— WORK ORDER —
Would you transcribe the line that holds "Switch to the 文件恢复区 tab" and all the lines below it, through the final one, exactly and with nothing else?
*** Opening of MATERIAL PROVIDED ***
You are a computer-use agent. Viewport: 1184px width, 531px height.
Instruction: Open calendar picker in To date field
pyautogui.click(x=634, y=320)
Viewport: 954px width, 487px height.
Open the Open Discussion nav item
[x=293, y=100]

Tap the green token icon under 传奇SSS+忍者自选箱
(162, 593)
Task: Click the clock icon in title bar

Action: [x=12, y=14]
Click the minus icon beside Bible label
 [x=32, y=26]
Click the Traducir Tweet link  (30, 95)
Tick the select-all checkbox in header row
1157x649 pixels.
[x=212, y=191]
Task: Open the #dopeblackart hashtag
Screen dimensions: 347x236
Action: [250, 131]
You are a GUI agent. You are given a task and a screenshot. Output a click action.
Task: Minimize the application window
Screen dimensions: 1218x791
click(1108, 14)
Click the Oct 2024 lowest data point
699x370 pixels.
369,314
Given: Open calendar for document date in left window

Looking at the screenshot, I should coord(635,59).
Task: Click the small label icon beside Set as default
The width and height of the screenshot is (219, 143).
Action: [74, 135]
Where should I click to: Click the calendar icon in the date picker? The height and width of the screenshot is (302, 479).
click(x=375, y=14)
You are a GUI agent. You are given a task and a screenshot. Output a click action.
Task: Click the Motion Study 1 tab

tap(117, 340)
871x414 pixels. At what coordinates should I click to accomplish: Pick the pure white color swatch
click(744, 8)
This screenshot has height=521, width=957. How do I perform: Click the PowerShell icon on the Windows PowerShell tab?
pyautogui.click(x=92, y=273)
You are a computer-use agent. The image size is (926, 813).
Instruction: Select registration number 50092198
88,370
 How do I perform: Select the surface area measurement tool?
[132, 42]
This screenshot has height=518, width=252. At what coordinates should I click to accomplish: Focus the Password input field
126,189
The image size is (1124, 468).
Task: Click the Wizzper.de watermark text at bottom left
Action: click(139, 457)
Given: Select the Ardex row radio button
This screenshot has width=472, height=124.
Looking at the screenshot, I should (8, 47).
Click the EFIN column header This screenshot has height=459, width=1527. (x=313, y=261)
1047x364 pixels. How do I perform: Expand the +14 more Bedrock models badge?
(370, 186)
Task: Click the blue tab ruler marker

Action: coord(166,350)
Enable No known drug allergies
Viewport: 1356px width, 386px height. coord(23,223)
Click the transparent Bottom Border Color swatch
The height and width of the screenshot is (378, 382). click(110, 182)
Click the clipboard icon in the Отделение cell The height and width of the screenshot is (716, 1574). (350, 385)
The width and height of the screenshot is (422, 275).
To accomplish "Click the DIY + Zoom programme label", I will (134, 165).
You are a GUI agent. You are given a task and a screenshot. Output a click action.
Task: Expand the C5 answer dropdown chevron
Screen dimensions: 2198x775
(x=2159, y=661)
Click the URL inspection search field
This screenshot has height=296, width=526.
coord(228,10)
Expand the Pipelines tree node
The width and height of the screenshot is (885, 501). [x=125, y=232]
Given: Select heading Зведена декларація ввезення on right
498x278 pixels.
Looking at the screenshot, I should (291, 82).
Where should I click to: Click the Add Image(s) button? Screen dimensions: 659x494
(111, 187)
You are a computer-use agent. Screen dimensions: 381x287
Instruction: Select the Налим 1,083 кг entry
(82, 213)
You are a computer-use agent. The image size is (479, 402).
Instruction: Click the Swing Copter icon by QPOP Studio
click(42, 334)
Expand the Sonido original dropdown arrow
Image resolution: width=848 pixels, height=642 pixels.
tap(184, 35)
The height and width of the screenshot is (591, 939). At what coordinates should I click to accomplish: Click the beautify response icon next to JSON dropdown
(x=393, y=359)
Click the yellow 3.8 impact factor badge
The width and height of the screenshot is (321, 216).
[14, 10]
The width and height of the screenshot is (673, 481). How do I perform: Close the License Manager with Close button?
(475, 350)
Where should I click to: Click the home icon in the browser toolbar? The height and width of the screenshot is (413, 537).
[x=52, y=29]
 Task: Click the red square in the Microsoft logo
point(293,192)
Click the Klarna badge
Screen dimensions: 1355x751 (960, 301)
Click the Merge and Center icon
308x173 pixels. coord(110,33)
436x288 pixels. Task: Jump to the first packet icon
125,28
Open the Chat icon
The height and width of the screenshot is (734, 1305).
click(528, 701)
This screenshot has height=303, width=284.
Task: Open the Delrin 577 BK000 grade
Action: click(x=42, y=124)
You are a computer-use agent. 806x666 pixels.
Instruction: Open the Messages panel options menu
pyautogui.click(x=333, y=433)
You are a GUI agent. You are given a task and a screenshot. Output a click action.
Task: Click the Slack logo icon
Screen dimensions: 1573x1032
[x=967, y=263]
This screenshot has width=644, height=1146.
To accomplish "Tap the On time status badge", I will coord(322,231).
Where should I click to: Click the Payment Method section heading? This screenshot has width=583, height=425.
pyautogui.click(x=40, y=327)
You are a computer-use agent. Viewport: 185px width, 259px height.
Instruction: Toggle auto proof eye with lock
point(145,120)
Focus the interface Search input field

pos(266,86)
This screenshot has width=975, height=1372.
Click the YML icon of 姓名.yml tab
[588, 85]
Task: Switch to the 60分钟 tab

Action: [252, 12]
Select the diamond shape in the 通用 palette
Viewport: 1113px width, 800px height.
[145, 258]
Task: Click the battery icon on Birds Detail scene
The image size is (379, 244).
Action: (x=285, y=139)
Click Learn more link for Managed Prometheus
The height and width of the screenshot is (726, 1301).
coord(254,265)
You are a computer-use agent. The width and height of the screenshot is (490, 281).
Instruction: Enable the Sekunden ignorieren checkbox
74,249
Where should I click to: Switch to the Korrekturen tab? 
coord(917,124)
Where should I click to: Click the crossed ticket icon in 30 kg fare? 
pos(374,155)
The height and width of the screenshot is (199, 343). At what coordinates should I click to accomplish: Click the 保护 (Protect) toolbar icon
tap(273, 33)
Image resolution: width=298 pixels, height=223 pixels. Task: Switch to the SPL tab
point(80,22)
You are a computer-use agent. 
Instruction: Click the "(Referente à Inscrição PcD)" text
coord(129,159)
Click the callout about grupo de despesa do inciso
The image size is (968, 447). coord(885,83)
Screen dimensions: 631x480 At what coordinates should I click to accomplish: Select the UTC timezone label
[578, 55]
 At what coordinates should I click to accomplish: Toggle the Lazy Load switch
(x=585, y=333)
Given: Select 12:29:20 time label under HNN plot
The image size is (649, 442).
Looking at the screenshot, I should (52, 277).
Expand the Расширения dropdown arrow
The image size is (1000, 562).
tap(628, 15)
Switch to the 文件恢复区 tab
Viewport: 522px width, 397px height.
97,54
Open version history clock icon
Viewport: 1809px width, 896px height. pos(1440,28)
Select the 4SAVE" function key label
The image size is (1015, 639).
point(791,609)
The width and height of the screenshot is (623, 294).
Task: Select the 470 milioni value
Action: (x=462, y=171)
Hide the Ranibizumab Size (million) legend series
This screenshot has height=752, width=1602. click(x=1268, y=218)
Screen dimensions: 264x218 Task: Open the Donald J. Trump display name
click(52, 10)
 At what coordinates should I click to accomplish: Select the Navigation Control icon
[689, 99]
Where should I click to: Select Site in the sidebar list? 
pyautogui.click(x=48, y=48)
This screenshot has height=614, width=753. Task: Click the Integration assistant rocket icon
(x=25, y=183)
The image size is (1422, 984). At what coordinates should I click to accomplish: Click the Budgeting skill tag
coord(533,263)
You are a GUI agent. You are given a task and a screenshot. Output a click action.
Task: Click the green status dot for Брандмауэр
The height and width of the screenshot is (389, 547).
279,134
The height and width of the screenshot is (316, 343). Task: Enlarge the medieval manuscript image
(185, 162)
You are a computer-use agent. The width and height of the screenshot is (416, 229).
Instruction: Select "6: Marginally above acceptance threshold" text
*** Close of MATERIAL PROVIDED ***
— TASK ANSWER —
Switch to the 文件恢复区 tab
Viewport: 522px width, 397px height.
97,54
Open version history clock icon
Viewport: 1809px width, 896px height. pos(1440,28)
Select the 4SAVE" function key label
The image size is (1015, 639).
point(791,609)
The width and height of the screenshot is (623, 294).
Task: Select the 470 milioni value
Action: (x=462, y=171)
Hide the Ranibizumab Size (million) legend series
This screenshot has height=752, width=1602. click(x=1268, y=218)
Screen dimensions: 264x218 Task: Open the Donald J. Trump display name
click(52, 10)
 At what coordinates should I click to accomplish: Select the Navigation Control icon
[689, 99]
Where should I click to: Select Site in the sidebar list? 
pyautogui.click(x=48, y=48)
This screenshot has height=614, width=753. Task: Click the Integration assistant rocket icon
(x=25, y=183)
The image size is (1422, 984). At what coordinates should I click to accomplish: Click the Budgeting skill tag
coord(533,263)
You are a GUI agent. You are given a task and a screenshot. Output a click action.
Task: Click the green status dot for Брандмауэр
The height and width of the screenshot is (389, 547).
279,134
The height and width of the screenshot is (316, 343). Task: Enlarge the medieval manuscript image
(185, 162)
You are a computer-use agent. The width and height of the screenshot is (416, 229).
Instruction: Select "6: Marginally above acceptance threshold" text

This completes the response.